§ Text provided:

BEGIN

Cooling wage growth is another possible reason more employees are staying put. Employers say they are planning to offer smaller wage increases in 2024. Budgets for salary increases are set to rise by 3.8 percent this year, compared with a 4.1 percent increase in 2023, according to an employer survey by benefits advisory firm Mercer.
“I’m not sure I’m ready to call it the ‘Great Stay’ yet, but we’ve been seeing a stabilization in quit rates,” said Beth Carvin, the president and CEO of Nobscot Corporation, an employee turnover management software company in Kailua, Hawaii. “I’d be more inclined to call it the ‘Great Normalization’ as we have headed back to pre-COVID levels of voluntary turnover.”
Carvin noted that turnover rates in the years preceding the pandemic were already trending upward. “So, while we celebrate the ‘Great Normalization,’ there’s still some work to do,” she said. “Lowering employee turnover is one of the best ways for HR leaders to make a tangible contribution to the bottom line and increase productivity at the same time.”
The Great Resignation Fades
Demand for workers quickly heated up in the summer of 2020 as the economy emerged from the COVID-19 lockdowns earlier that year. Employers were desperate to fill positions, leading to increased wages and an improved array of benefits to attract new hires. Many people quit their jobs to jump to these better-paid positions, in a phenomenon dubbed the Great Resignation.
Much of the job growth in late 2020 and 2021 was driven by an explosion in e-commerce roles, Flowers explained, and quits rose partly because of a leveling up in the labor market by lower-wage workers.
“Restaurant workers transitioned into warehouse workers and drivers because the pay was better,” he said. “But those opportunities have since dried up.”
On the professional side, many white-collar workers quit their jobs for the prospect of remote-work opportunities, which have also been curtailed.
Vachon noted that while quits have come down, they remain elevated by historic standards. “Looking at the 230 months before the pandemic from January 2001 through February 2020, only 12 months had quits above the most recent report,” she said. “But in the 35 months with data since January 2021, only three months have been below November’s total.”
Vachon said quits have remained elevated due to overall labor market strength but also because of the power employees have retained since the pandemic.
“There has been a shift in the balance of power between employers and employees that’s been driven by the talent shortage,” she said. “Demographic trends mean this balance of power is unlikely to revert to what we saw before the pandemic anytime soon.”
Looking Forward
Labor market experts predict that the quits rate will continue to steadily decline in 2024 from where it currently sits at 2.2 percent.
“I expect the quits rate to gradually come down, possibly reaching 2 percent by the end of the year,” Vachon said. “A 2 percent rate would essentially equal the average we’ve seen in the 23 years of reporting on labor turnover.”
Flowers said quitting will decrease, but not to the basement levels experienced during the Great Recession and its aftermath in 2008-2012. “The period of reshuffling brought on by the pandemic shocks to the system has eased, and we will see less turnover because of it,” he said.
Pollak added that we aren’t likely to see quits go back up again until the Federal Reserve cuts interest rates sufficiently and investment picks up, unleashing pent-up demand for workers.
“That will increase job openings and hires, but also push quits back up,” she said, “and usher in a more dynamic labor market again.”

END

§ Stored data entries:
BEGIN

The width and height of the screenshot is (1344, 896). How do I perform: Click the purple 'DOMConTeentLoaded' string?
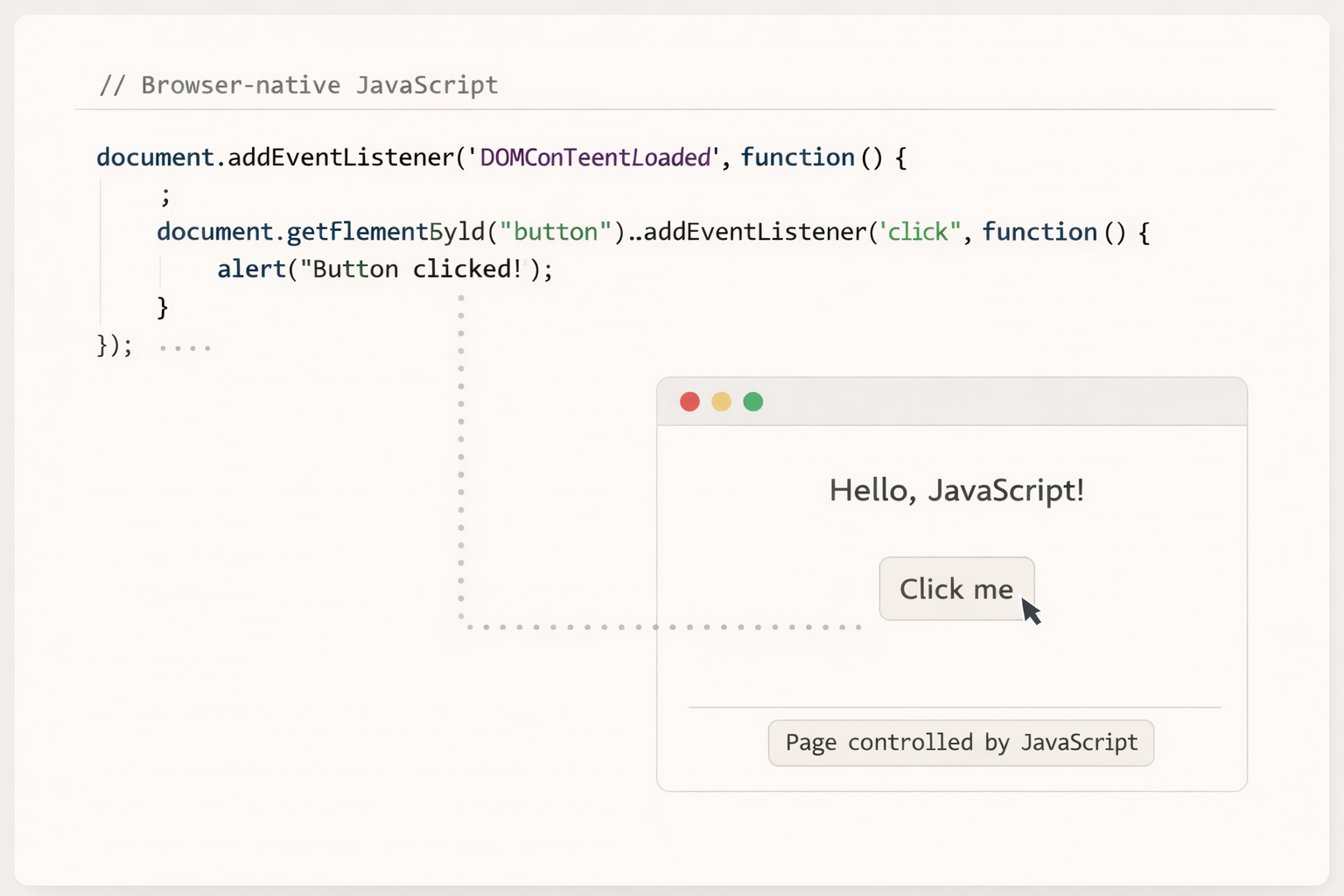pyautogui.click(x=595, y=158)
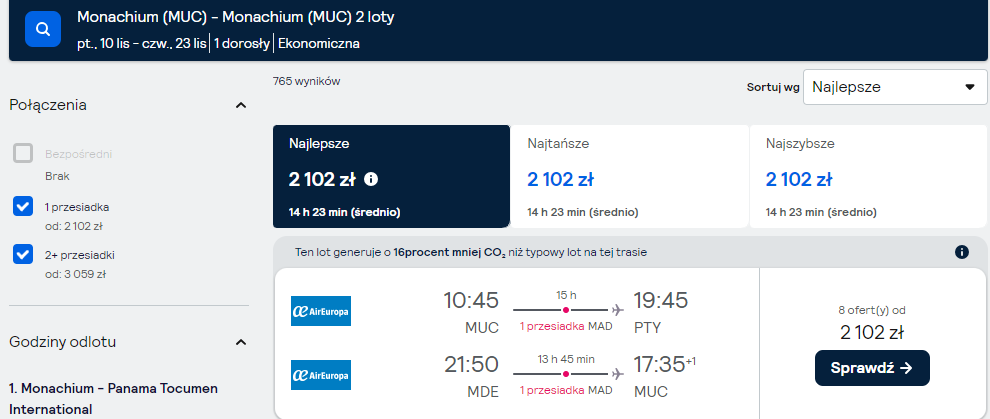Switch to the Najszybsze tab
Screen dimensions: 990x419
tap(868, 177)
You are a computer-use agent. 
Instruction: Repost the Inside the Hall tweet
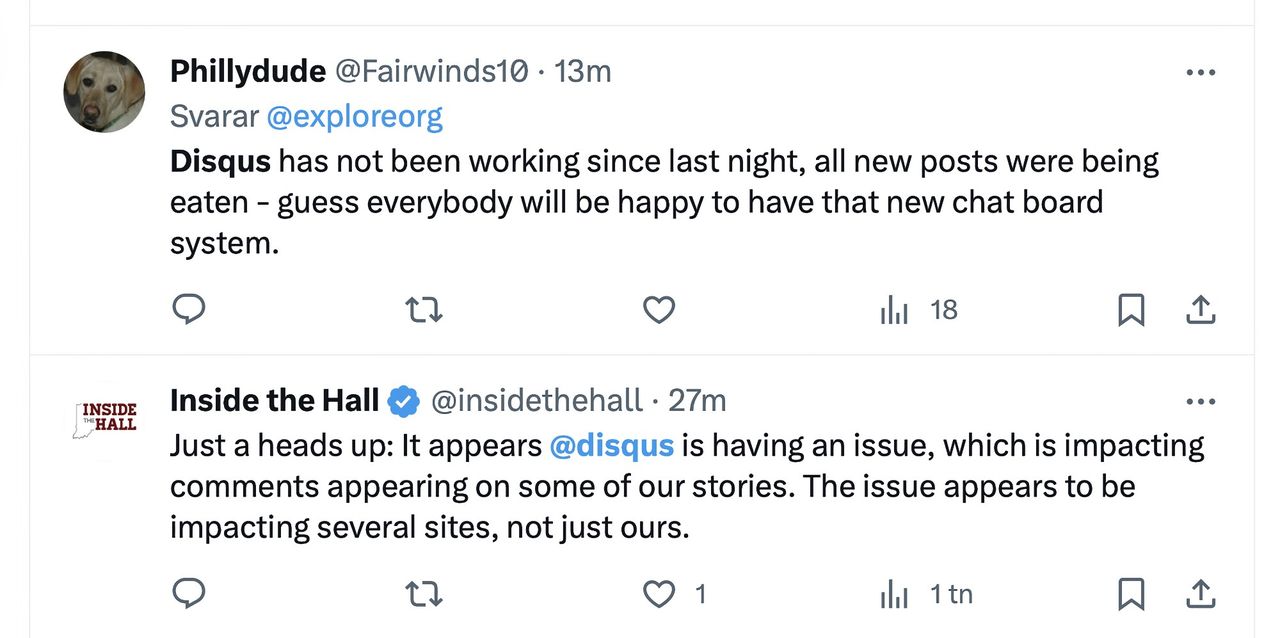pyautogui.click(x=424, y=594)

END
BEGIN

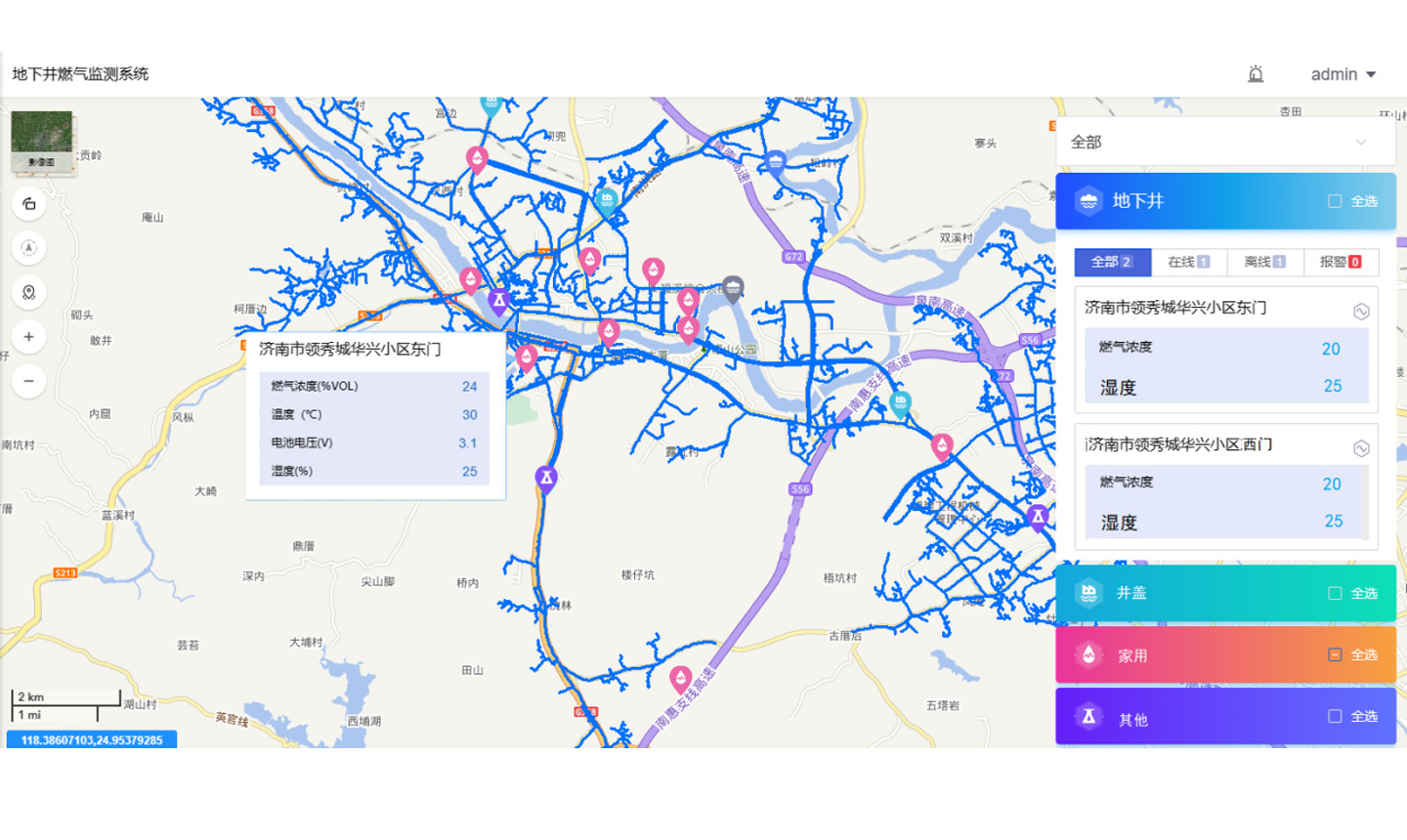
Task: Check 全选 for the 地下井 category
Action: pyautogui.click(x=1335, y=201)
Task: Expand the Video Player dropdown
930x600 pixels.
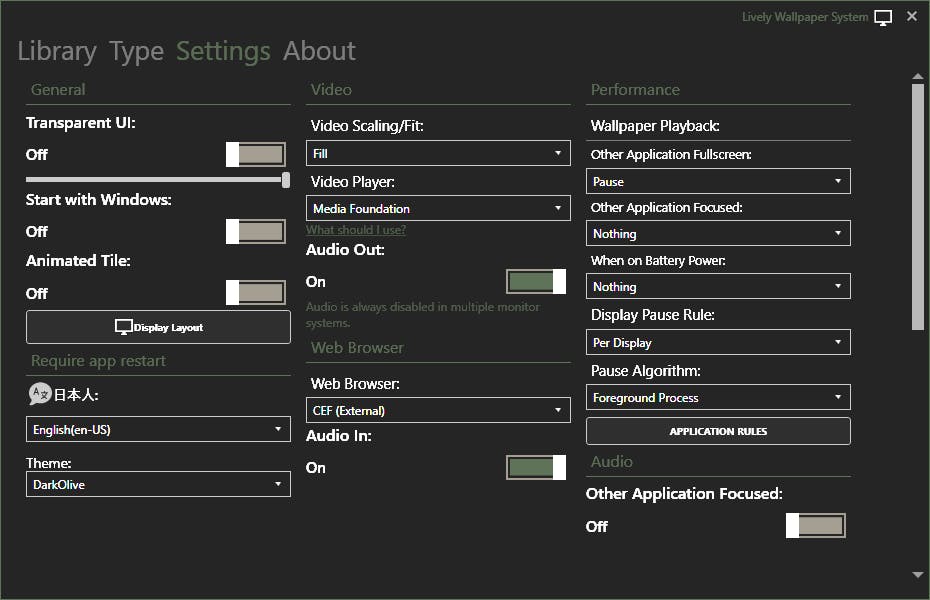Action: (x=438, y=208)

END

§ Action item: Please answer from the text about employee quit rates: what quits rate does Vachon expect might be reached by the end of the year?

§ Answer to the problem: 2 percent